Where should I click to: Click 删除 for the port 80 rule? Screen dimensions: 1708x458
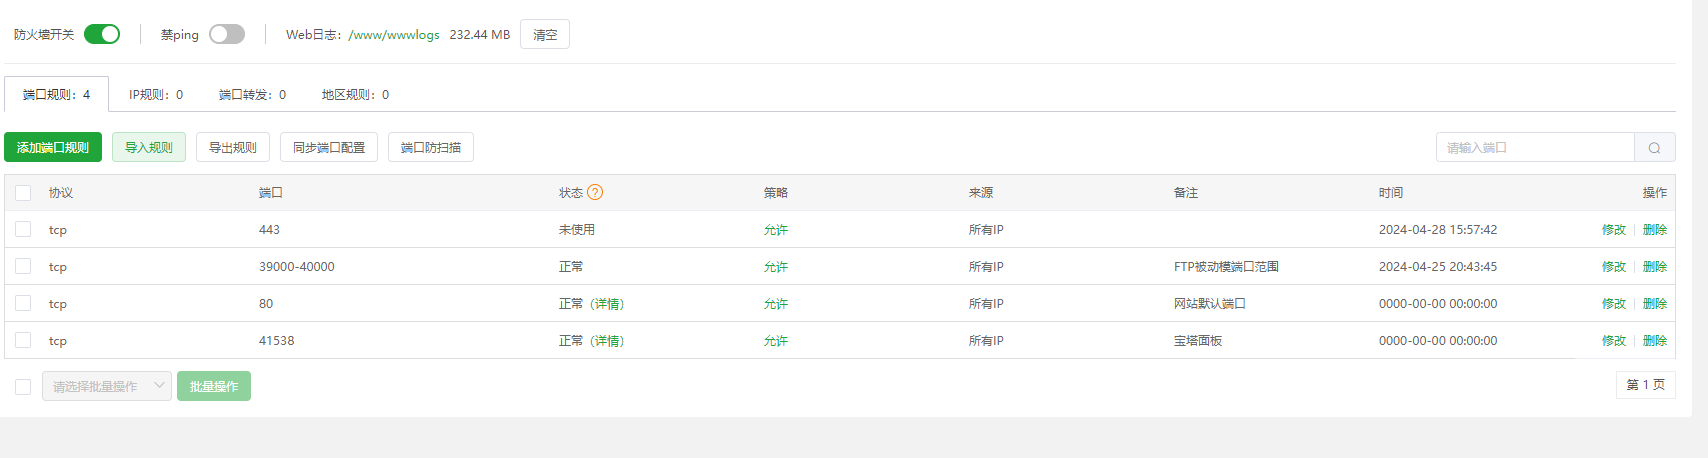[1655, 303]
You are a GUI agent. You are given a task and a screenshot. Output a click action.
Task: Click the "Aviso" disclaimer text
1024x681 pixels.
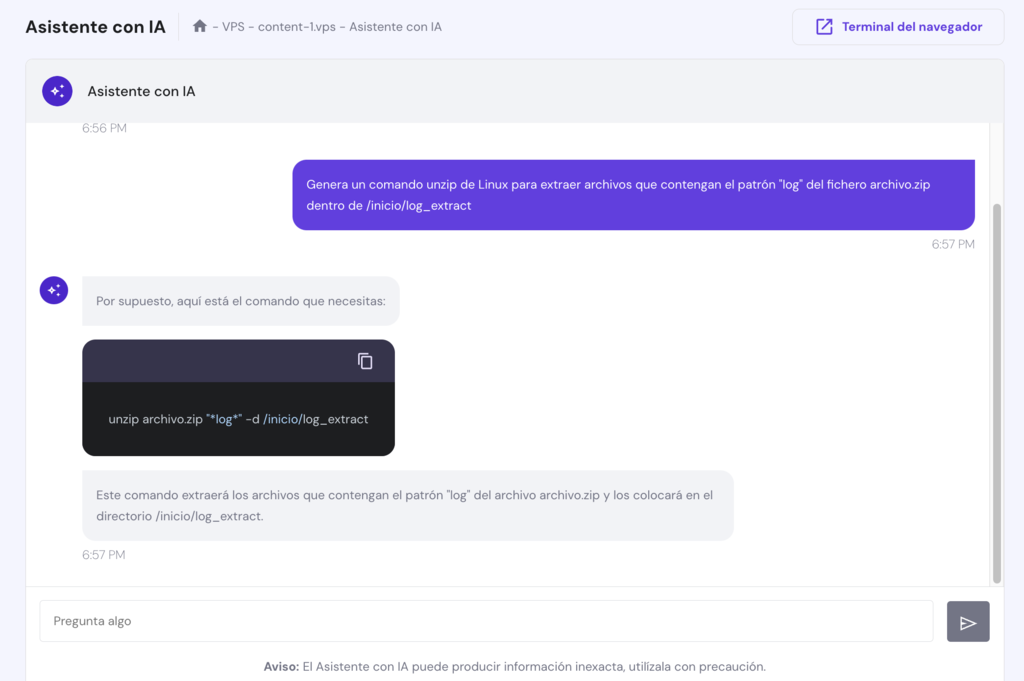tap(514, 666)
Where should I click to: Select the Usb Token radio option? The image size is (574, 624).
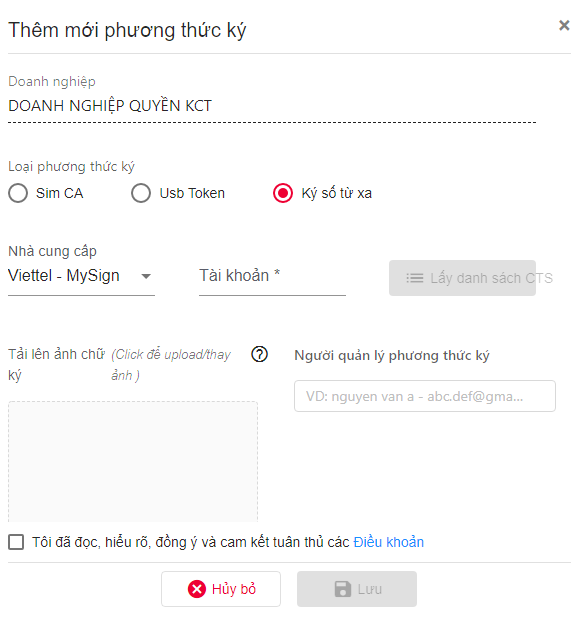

+++

* Instructions to follow
Once the line with "1024x681 pixels." is found, output it and every line after it through the end of the listing, exactly, without pictures.

* Reply
1024x681 pixels.
tap(514, 666)
Where should I click to: Select the Usb Token radio option? The image size is (574, 624).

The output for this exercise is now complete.